Moving Money Laundering Investigations into Top Gear
Standard Chartered Bank, headquartered in the UK, has agreed to settle charges by New York’s banking regulators that it engaged in as much as $250 billion of illicit banking transactions on behalf of Iran in recent years. The bank is paying $340 million to end this legal fracas, but this is not the end of its troubles, just the beginning.
The core claim against the bank is that it violated US sanctions on financial dealings with Iran by enabling the Iranians – oil companies, the central bank and others – to deposit money in the United States. We do not know where the money went and how the Iranians used their cash.
I know Mr. Sands and have a great deal of respect for his intellect. When it comes to understanding the enormous complexity of international banking regulation then, and I know this from first hand personal experience, he is as sharp as a razor. While the U.K. establishment may well strive to assert that the new settlement had to be made for the bank to keep its U.S. business license, there will be a great deal of questioning behind the scenes about how someone as smart as Peter Sands could have let this happen on his watch.
This is just the kind of question that investigators at the U.S. Department of Justice and other U.S. authorities may well be asking right now. They are all looking closely at Standard Chartered. Moreover, the New York case signals a major increase in efforts by the U.S. banking and justice authorities to investigate banks that may have been engaged in money laundering – breaking U.S. laws by illicitly enabling foreign customers, from Mexican drug lords to Iranian government officials, to get cash into this country.

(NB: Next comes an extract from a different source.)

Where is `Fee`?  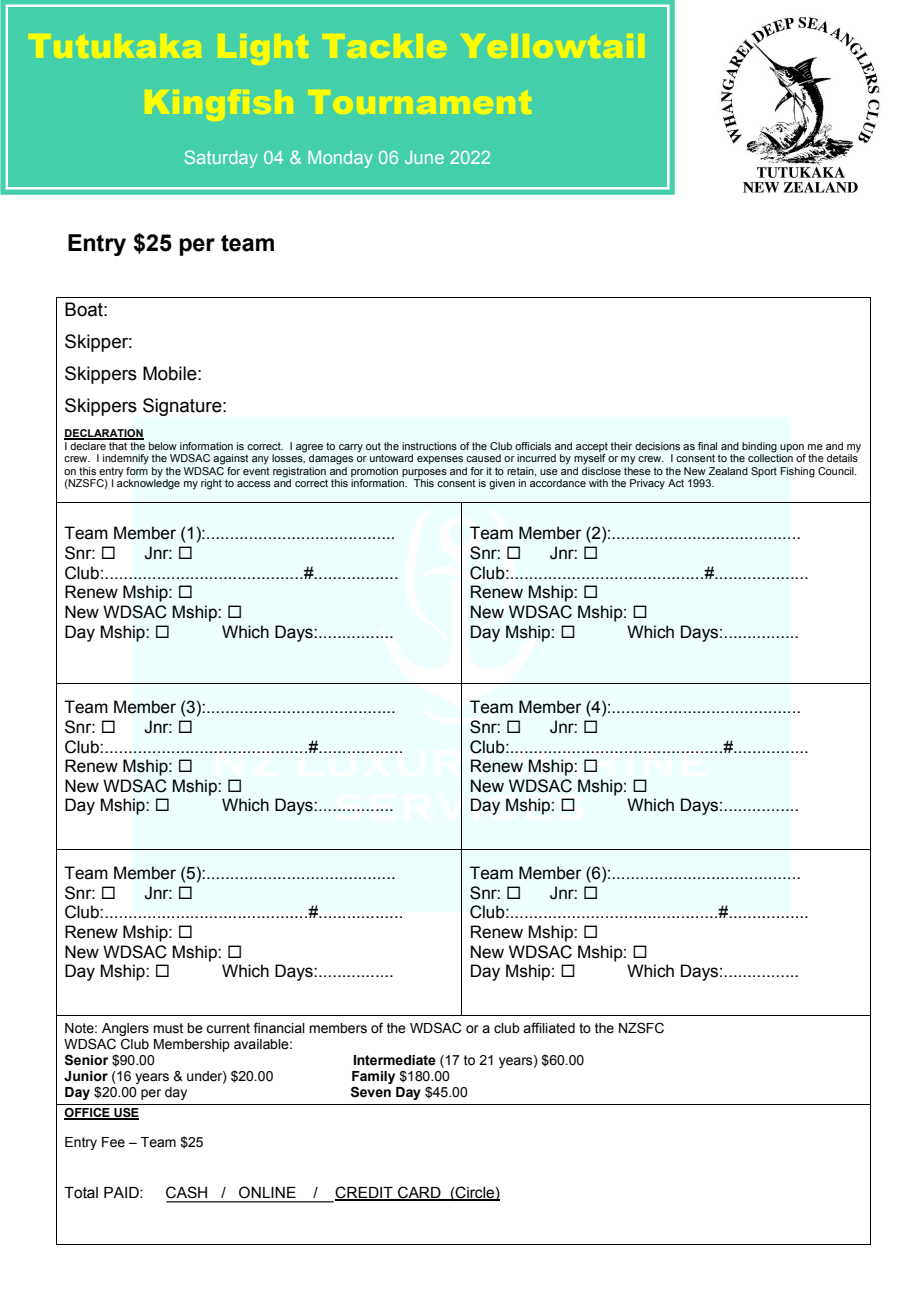 Fee is located at coordinates (113, 1142).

In almost every such case the names of the real owners of the cash are hidden, dummy companies are established to hide their identity and so many complex financial games are played that it is very tough to determine whose cash it really is and how it has been used. Only recently, a U.S. Senate report alleged massive illicit transactions on behalf of the Central Mexican drug cartels, perpetrated in the U.S. by another U.K. headquartered bank, the giant HSBC.
Make no mistake, there is a lot of profit to be made in handling this “dirty” cash; there are a lot of clever lawyers around who strive to find legal loopholes that give the appearance that the transactions are legitimate; and there are auditors around who do not ask too many questions.
With Standard Chartered now in the firing line, HSBC having just got hit, and the U.K.’s Barclays Bank accused of manipulating interest rates, the British banks are having a rough time. So much so that there are British politicians and bankers keen to spread the word that the allegations are hyped and mostly motivated by New York’s envy of London’s success as a global financial center. This is errant nonsense. Real crimes are involved, which is exactly why Standard Chartered is still under serious investigation, despite its New York settlement.